## Work to be completed
Your copy should begin at the line containing "How do I perform: Select" and end at the last line of the records; transcribe those lines exactly and leave out every picture.

(Saved entries)
◇ ◇ ◇ ◇

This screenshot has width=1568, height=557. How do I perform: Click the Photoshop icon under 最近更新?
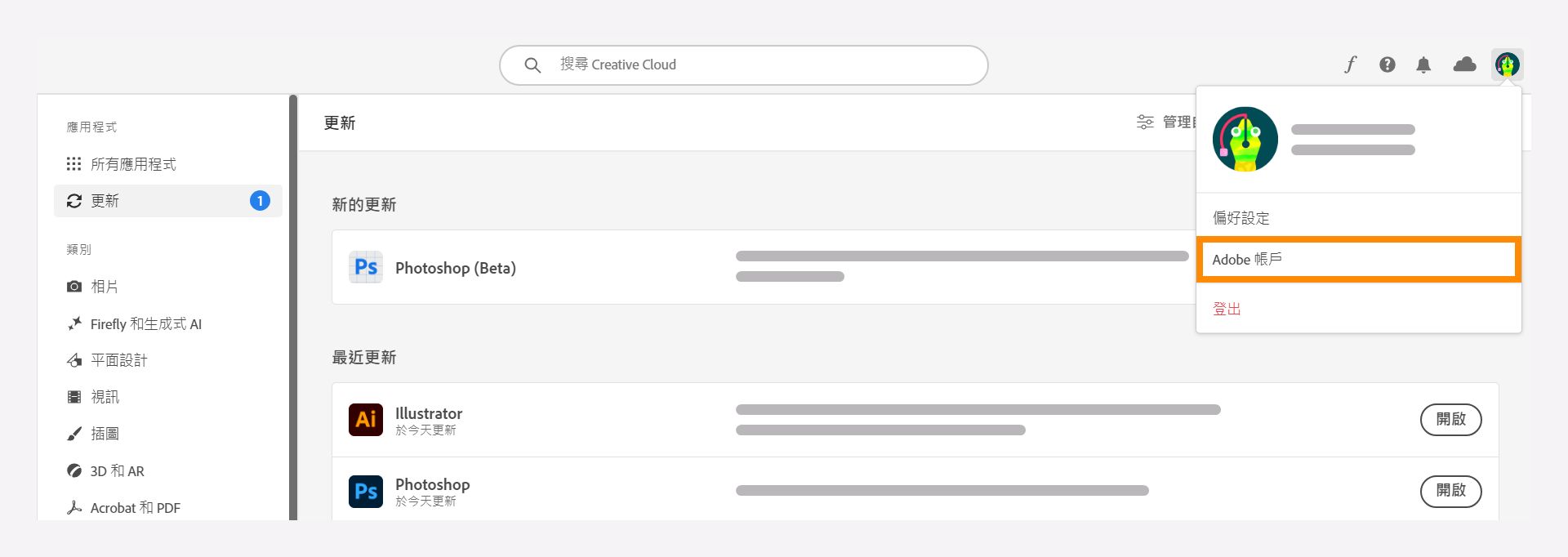[x=366, y=491]
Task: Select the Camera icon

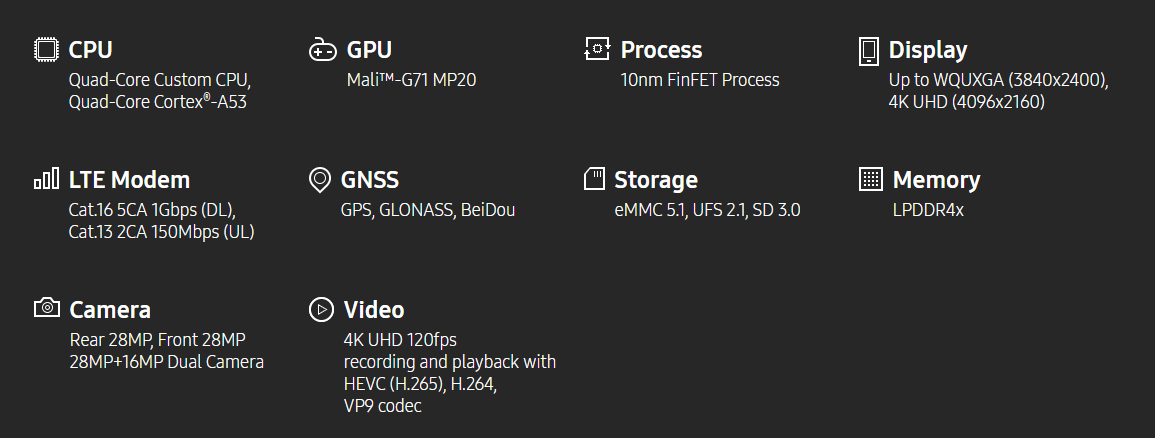Action: 46,308
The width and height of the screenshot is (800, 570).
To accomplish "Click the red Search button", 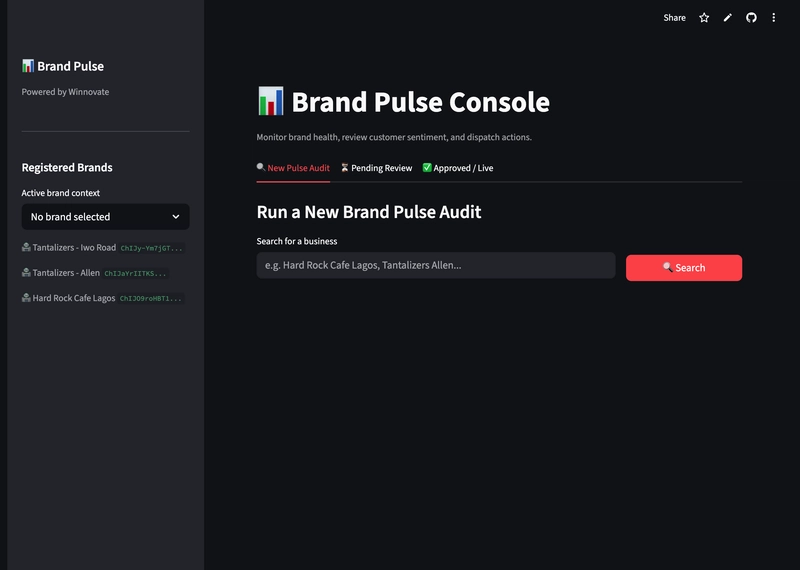I will (x=684, y=268).
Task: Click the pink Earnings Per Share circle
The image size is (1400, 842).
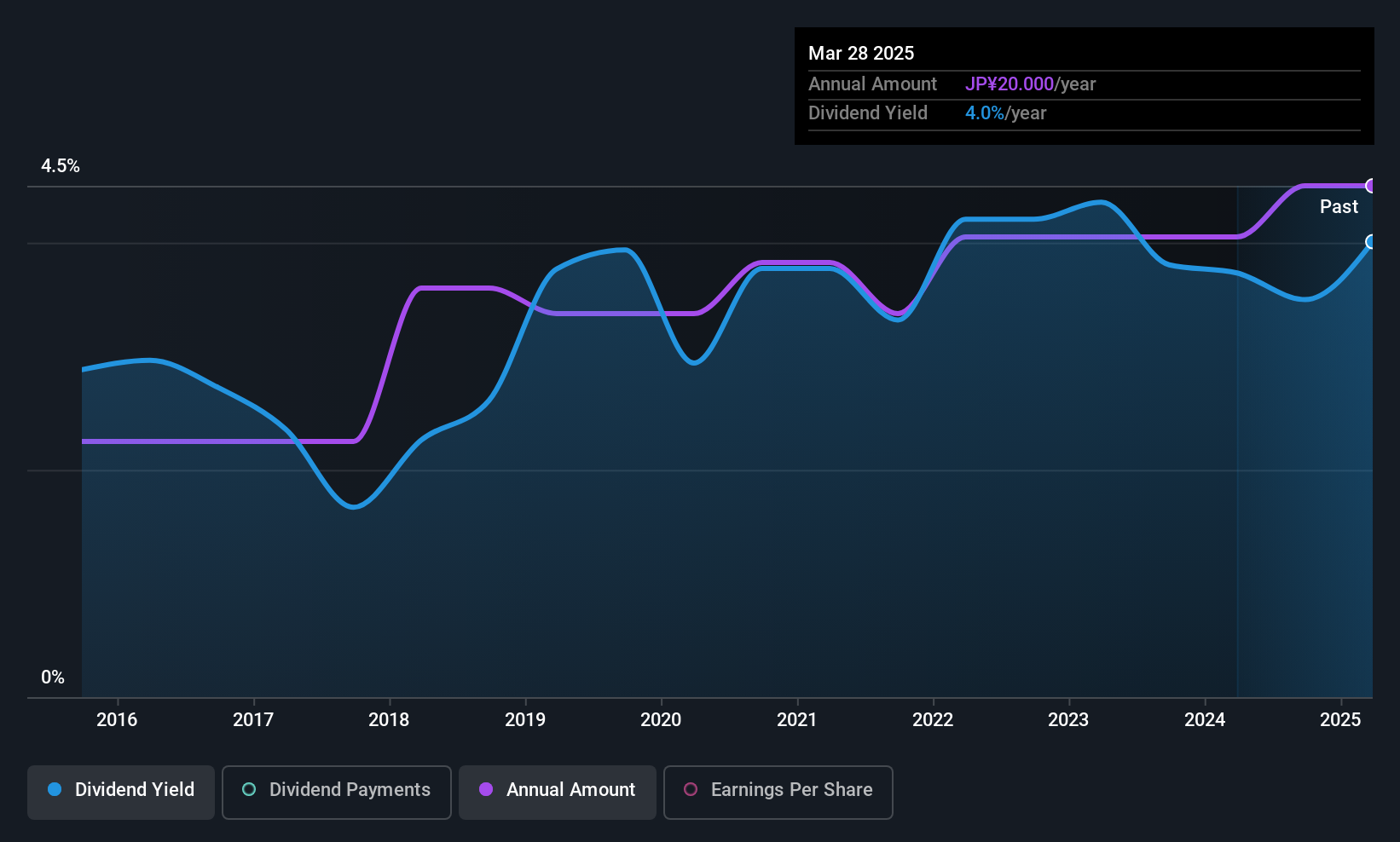Action: (691, 789)
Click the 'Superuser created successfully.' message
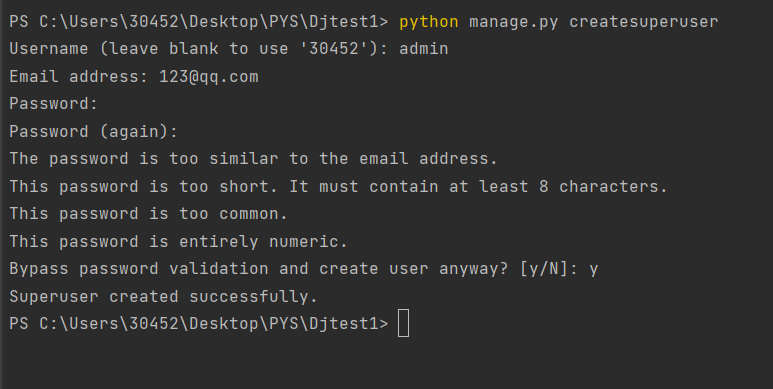 tap(164, 297)
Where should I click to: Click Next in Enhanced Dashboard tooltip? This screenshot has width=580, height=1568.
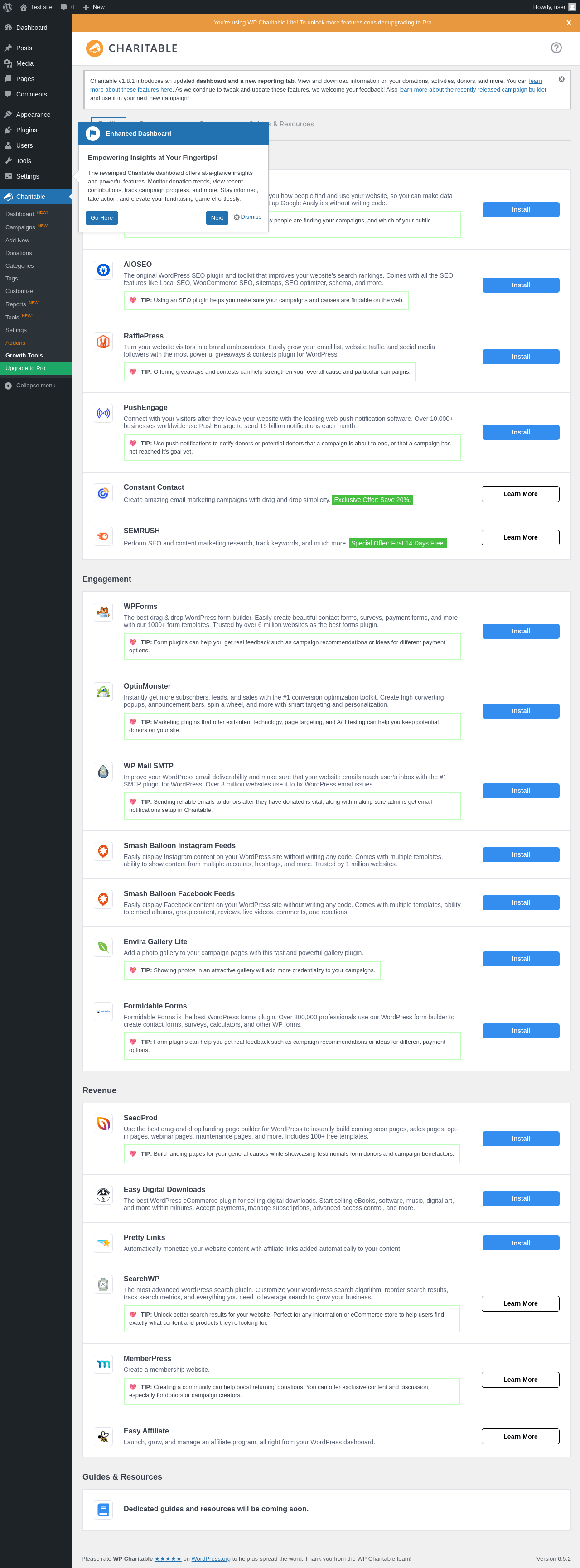pyautogui.click(x=217, y=218)
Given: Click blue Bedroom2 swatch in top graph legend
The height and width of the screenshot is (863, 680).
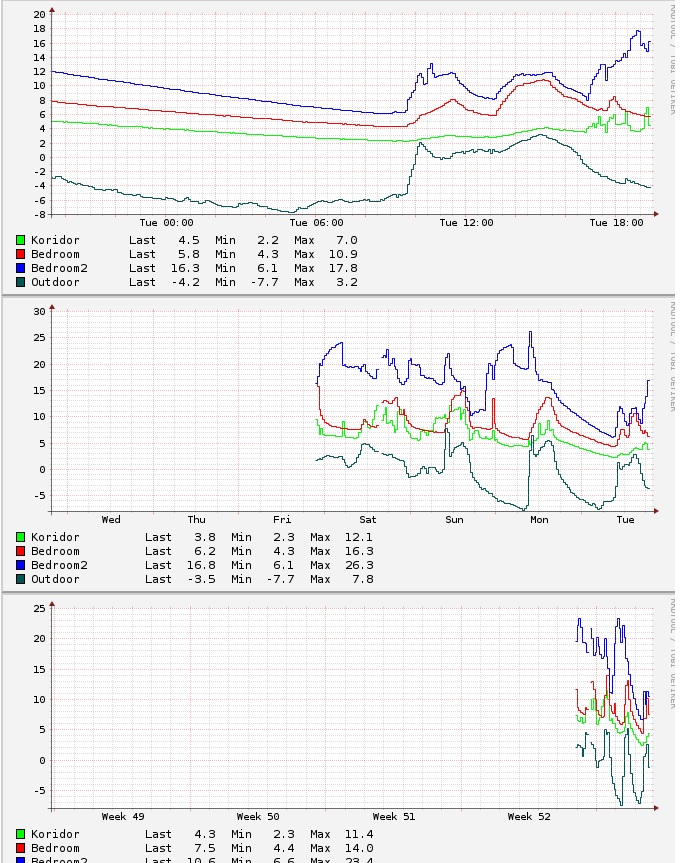Looking at the screenshot, I should tap(21, 268).
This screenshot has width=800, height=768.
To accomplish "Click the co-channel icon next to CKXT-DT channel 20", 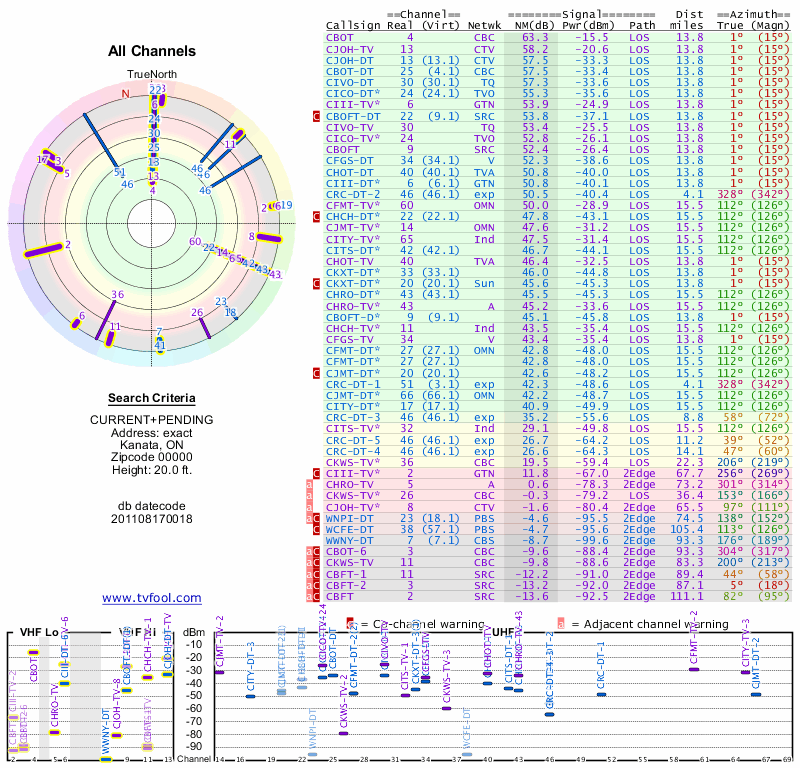I will pyautogui.click(x=317, y=285).
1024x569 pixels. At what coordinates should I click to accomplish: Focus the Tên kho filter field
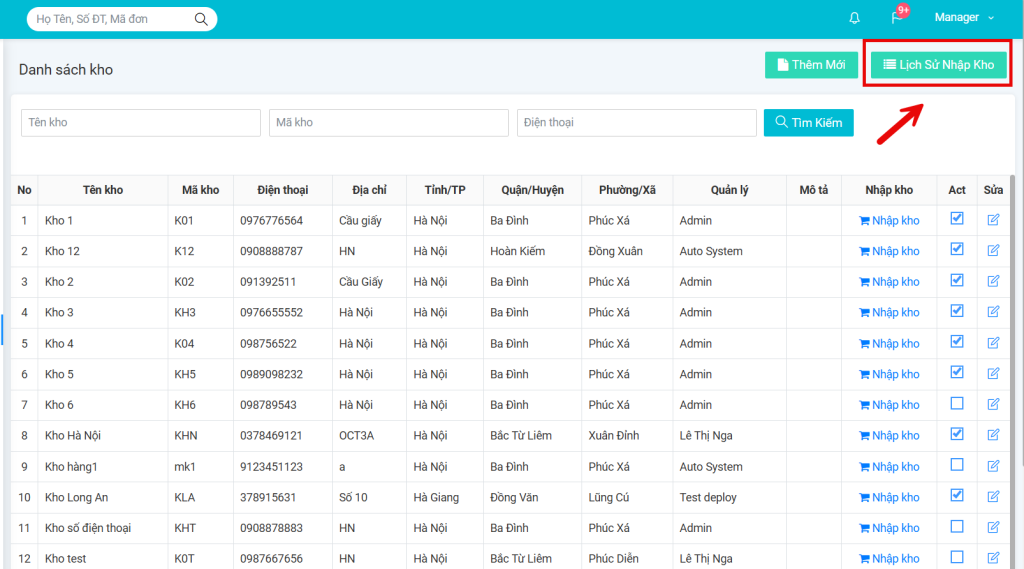pos(140,123)
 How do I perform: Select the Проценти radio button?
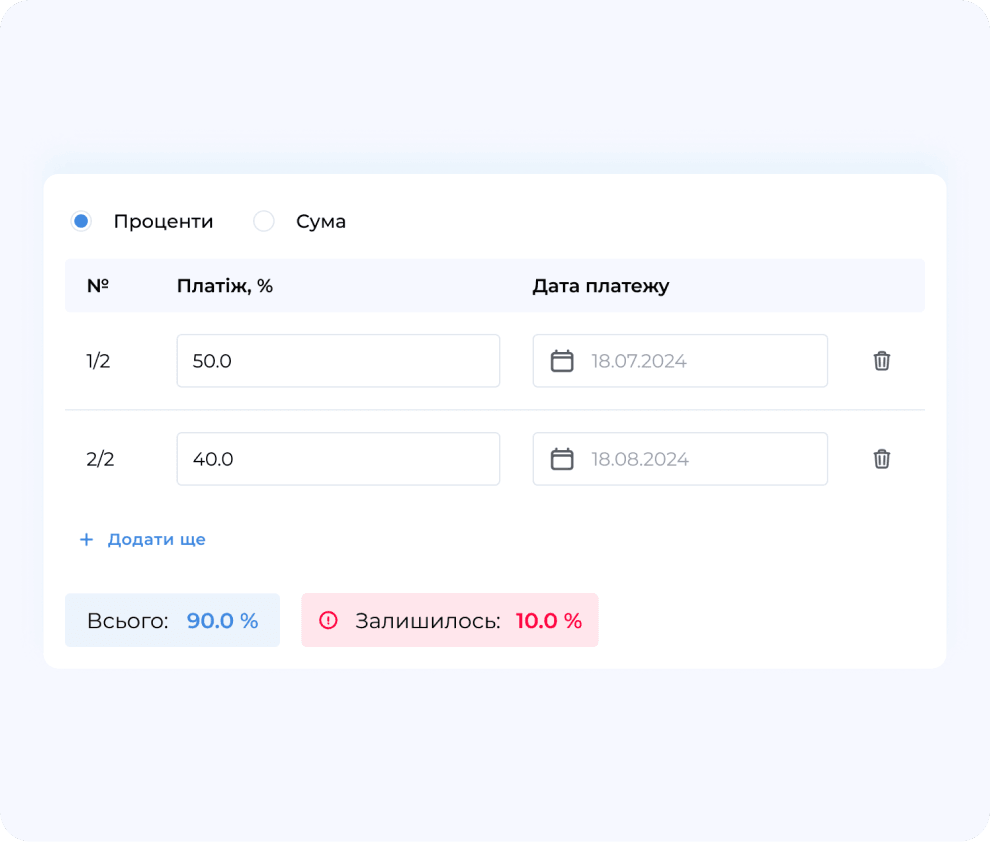(x=81, y=221)
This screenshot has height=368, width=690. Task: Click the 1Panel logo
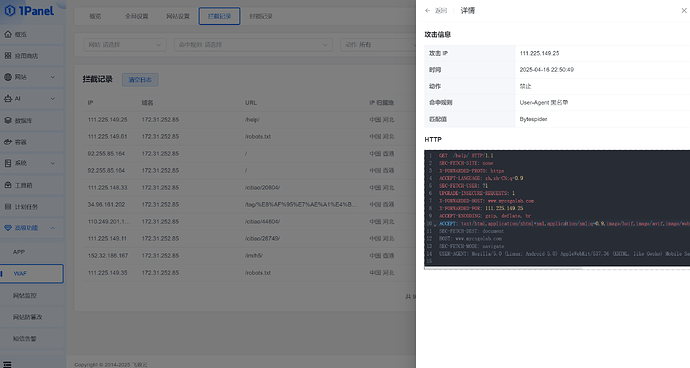click(x=29, y=11)

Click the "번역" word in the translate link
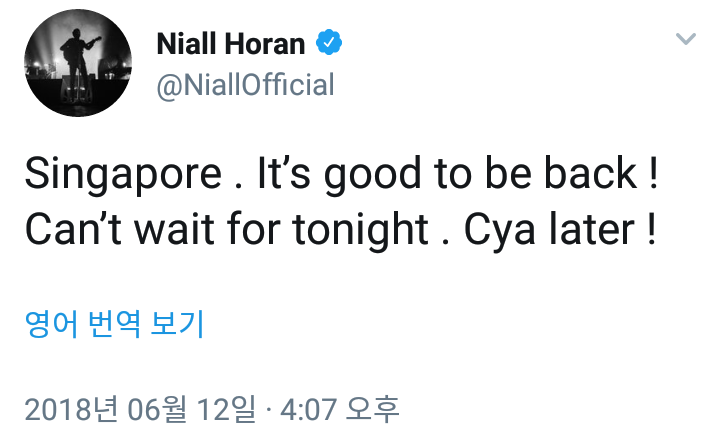(114, 324)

◇ ◇ ◇ ◇

## Answer below
 How do I perform: Select the Проценти radio button?
(x=81, y=221)
This screenshot has height=368, width=690. Task: Click the 1Panel logo
click(x=29, y=11)

Click the "번역" word in the translate link
(114, 324)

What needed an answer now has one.